What? are they making the decks out of adobe blocks?
ping
“Flooding in the motor room.”
heh. I believe we would say it was flooding in the engine room.
Wow... very scary. Fire and flooding... both very bad. Mere seconds always make the difference between a scary sea story and total disaster.
I had the singularly unique experience once of making the pipe over the 1MC: “Now Fire Fire Fire! Class bravo fire is reported in the engine room! This is not a drill!” and it scared the crap out of all of us. This was only a 210ft ship. Any fire is pretty big, and the engine room was pretty close to everything.

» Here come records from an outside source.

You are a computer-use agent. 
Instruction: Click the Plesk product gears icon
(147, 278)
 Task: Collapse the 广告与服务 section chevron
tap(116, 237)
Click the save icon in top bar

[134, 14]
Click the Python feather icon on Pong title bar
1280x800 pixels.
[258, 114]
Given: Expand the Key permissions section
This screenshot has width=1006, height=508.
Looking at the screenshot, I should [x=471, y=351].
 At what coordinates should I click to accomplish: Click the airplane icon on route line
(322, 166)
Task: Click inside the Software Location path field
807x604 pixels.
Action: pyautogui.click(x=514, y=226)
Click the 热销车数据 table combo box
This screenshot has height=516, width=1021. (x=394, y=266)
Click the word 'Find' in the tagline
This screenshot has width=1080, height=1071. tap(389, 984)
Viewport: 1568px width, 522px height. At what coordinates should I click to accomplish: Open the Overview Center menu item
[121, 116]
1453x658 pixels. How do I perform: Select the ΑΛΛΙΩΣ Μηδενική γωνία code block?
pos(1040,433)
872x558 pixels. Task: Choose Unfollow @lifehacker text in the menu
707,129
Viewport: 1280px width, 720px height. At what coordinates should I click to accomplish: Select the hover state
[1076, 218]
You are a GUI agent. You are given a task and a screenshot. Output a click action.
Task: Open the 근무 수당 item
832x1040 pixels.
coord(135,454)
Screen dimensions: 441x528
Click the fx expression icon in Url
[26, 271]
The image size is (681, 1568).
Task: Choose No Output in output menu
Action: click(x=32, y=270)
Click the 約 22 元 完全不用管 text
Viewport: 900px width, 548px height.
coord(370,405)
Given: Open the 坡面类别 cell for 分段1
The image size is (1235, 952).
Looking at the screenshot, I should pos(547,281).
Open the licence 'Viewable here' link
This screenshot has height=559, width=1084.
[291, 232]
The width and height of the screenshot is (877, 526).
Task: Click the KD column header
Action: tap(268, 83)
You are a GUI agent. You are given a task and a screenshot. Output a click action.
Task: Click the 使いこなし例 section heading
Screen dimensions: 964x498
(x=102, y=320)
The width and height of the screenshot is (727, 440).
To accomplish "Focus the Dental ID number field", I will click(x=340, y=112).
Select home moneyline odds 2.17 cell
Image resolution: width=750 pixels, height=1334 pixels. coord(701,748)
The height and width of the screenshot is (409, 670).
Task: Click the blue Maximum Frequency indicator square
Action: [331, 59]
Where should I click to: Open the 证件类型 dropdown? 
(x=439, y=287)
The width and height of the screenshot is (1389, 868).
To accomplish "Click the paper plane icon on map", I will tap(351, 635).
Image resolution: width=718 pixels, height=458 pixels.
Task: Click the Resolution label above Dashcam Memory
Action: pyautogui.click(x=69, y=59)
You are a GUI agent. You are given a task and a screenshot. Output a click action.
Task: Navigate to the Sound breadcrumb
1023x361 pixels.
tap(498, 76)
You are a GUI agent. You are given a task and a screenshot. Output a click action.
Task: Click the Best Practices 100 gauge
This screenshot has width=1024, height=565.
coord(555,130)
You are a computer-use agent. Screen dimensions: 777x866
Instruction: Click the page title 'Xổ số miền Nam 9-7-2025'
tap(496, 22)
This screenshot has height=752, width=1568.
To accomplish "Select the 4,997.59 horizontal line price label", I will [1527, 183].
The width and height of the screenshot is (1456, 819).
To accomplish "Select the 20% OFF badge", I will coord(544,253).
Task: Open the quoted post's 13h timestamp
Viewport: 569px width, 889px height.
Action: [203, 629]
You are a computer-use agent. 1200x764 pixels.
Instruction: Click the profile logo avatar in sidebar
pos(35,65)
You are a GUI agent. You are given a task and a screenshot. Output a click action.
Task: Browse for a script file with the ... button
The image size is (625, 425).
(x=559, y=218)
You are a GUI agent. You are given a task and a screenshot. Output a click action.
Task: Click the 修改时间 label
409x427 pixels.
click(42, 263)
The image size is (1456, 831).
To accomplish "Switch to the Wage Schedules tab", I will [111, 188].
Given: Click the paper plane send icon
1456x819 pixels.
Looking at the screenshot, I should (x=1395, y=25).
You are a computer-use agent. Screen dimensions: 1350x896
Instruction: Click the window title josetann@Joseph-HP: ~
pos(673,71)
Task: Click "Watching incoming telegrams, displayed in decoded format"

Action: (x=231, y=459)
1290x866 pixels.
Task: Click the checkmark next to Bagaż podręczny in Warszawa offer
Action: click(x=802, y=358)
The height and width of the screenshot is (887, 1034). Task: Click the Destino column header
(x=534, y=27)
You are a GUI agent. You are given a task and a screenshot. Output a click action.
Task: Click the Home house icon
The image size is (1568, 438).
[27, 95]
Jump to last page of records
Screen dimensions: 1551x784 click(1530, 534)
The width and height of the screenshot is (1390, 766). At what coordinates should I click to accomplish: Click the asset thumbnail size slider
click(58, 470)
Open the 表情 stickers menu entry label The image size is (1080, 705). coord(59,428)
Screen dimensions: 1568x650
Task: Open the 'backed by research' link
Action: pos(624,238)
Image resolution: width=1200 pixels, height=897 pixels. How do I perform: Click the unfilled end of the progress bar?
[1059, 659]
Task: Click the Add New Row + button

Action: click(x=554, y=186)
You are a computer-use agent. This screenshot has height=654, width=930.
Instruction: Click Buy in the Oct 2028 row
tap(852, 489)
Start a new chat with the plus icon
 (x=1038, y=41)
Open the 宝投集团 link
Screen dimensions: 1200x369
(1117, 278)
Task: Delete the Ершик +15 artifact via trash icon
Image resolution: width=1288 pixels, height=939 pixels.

A fuel line had broken and sprayed No.2 diesel liberally around the space and a hot engine touched it off. Kafloomph. A quick-thinking (or non-thinking, really) machinist’s mate (coincidentally my roommate in off-base housing) instantly grabbed the twin-agent hoses and waded into the fire without even taking time to suit up. His quick action pretty much saved not only the ship, but the other engine as well. As it was the damage was only such that they could fairly quickly get the good engine back online, and the other one after some new hoses... and we could continue the patrol.
But even another minute or so would’ve changed the damage by a whole order of magnitude, at least. Seconds count. The very few first seconds made the difference between something to talk about at chow that night, or a night in liferafts. He got a nice commendation for it. I’m pretty sure I bought him a beer. :-)
Good work.
Wow!
I knew a guy who was a cook on the USS Chopper. It was a diesel boat with a test depth of 400 feet.
They had a stern planes jam and that took it to over 1,000 feet down. They emergency blew and made it back tot he surface at an 80 degree up angle. They broached the surface and then resubmerged down to about 250 feet and then syurfaced again.
In GTMO there is a bar on a pier and above the bar inside there is a wooden plaque with all their signatureson it under the logo “The 1,000 Foot Club”
These safety reforms sounds just like they’re adopting the Navy’s “SUBSAFE” program which came about after the loss of the USS Thresher in 1963.
From 1915 to 1963 the U.S. Navy lost 16 submarines to non-combat accidents.
From the beginning of SUBSAFE to present day, not one SUBSAFE certified submarine has been lost.
As the father of a glow-worm bubblehead, all I can do is read it and shudder at the thought.